データカルテルの基礎を作ったのはデータフュージョンの父といわれるハンク・アッシャー。ハンク・アッシャーがDatabase Technologiesとしてビジネスをはじめた1992年には政府系のデータは価値があまり認められておらず、低価格で買うことができた。それを組み合わせて使いやすいデータ商品(MATRIX)としたのがはじまり。2000年代初頭にはオリジナルの政府よりも高性能のデータ商品としてサービスが利用されるようになった。RELXがアッシャーの会社を買収し、既存の政府系のクライアントにデータ商品を販売した。しかし、公正取引委員会から2009年に独占企業と認められ、Thomson Reutersに一部のデータ商品を売却することになった。これが二社独占になった背景。

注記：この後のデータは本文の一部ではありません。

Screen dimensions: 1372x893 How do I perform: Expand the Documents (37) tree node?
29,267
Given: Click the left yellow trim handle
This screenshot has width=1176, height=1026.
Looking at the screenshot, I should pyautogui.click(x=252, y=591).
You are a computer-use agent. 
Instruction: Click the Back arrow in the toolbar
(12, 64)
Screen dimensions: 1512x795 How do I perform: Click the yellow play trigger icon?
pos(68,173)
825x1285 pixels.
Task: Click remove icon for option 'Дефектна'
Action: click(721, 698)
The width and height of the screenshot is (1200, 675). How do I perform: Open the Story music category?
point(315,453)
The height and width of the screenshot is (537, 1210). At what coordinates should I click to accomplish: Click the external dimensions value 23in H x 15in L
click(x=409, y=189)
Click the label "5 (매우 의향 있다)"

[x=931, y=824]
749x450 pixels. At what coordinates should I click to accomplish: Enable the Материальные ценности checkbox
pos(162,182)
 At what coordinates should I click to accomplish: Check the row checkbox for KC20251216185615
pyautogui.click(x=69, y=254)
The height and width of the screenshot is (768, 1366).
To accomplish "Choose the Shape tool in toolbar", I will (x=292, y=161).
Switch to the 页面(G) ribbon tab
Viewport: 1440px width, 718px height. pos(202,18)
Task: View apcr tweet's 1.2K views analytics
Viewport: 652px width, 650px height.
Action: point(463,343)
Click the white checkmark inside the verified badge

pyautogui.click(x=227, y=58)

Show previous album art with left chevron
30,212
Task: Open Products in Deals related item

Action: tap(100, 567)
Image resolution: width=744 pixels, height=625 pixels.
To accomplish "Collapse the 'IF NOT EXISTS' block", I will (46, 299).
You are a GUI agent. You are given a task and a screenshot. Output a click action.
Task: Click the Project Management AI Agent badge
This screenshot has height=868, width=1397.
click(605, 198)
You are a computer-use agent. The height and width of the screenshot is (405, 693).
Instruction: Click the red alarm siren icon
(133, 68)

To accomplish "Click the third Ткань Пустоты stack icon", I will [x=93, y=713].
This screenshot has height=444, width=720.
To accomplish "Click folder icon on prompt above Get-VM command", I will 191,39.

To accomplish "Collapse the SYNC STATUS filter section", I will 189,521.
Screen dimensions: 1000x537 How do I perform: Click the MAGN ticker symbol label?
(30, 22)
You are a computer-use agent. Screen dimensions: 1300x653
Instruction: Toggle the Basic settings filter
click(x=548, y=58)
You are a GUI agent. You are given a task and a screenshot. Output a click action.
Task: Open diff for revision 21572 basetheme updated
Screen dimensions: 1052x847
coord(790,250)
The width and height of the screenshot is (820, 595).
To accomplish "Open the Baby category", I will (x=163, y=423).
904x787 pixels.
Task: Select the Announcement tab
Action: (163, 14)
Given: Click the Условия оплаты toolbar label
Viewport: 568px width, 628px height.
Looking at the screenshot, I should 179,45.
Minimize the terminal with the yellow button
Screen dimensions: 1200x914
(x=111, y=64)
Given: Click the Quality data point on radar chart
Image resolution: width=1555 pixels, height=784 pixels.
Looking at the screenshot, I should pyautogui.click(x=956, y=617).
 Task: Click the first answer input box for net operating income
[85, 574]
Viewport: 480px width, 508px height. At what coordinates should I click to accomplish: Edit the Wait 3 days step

このようにデータカルテルが扱うのは生データではなく、生データを加工したデータ商品となります。このデータ商品は政府のデータと違って監視も規制されていない。ECPA(電気通信プライバシー法)、FERPA(家族の教育の権利とプライバシーに関する法律 )、COPPA(児童オンラインプライバシー保護法)、RFPA(金融プライバシー権利法)、FCRA(公正信用報告法)など、プライバシーに関する様々な法律や規制をすり抜ける。たとえばFCRAでは誤った情報を修正する依頼ができる。データでも間違えはあるのだから。しかしLELXもThomson Reutersもその責任は負わない。生データじゃないからというのがそのロジック。公共サービスにそのデータが使われているのに。三大信用情報会社のEquifax、ExperianやTrustUnionですらこれらの法律に準拠する必要があるのだけど、データカルテルはその必要がないというのは恐ろしい。
本書では金融情報や法律の情報へのアクセスを有償化することで格差を広げているとデータカルテルを批判している。例えば、金融情報市場では、年間24,000ドル以上を支払える富裕層や機関投資家のみが、リアルタイムの高品質な市場データにアクセスできる。一方で一般の投資家は不完全または遅延した情報に基づいて投資判断をしなければいけない。
法律情報へのアクセスにおいても同様の格差がある。高額な法律データベースへのアクセスを持つ大手法律事務所と、そうでない公益法律事務所や刑事弁護人との間には、利用できる法的リソースに大きな差がある。ほぼ標準ツールとして使われているのがShepard's Citations(RLEXの商品)とKeyCite(Thomson Reuters配下のWestLawの商品)。なんと70%の法律事務所の予算はデータカルテルに支払う情報料なのだそうな。それが法律の情報は公共の情報なので、当然公共のツールであるPACERも公開されている。しかし、使いにくいし、情報も古いのであまり使われない。
当然ながらそれをビジネス機会だととらえるスタートアップも出てくる。法的調査AI企業のRoss Intelligenceは機械学習のトレーニングデータとしてWestLawの資料を使用した。それに対してThomson ReutersはWestLawの法的文書要約(headnotes)の著作権侵害でRoss Intelligenceを提訴した。法律には著作権がないはずなのだけれど、データカルテルは少し編集を加えて著作権化する。そのため独占的に情報を囲い込める。
これらのデータカルテルによる情報格差を解決するためにサラ・ラムダンは情報を公共財として再定義し、公共のデジタルインフラを整備すべきとしています。しかし、こうした改革の実現には大きな障壁が存在することも認めています。データカルテルは強力なロビー活動を展開し、政府との密接な関係を構築している。それでも少しづつ進めていくしかない。法令の例を取れば、法への自由なアクセス運動(Free Access to Law Movement, FALM)がある。FALMの主な目標は、法的情報への無料かつ容易なアクセスを促進し、法の透明性と市民の法的理解を向上させることです。
データカルテルによる情報独占という観点はあまりこれまで意識したことがありませんでした。でも、これを読むと確かにお金や生活にかかわる情報ってなかなかアクセスできないんだと思う。インターネットでだいぶ情報が入手しやすくなったとはいえ。情報のフェアユースはどこまで可能なのかの議論はAIも含めてこれからもっと重要になってきそう。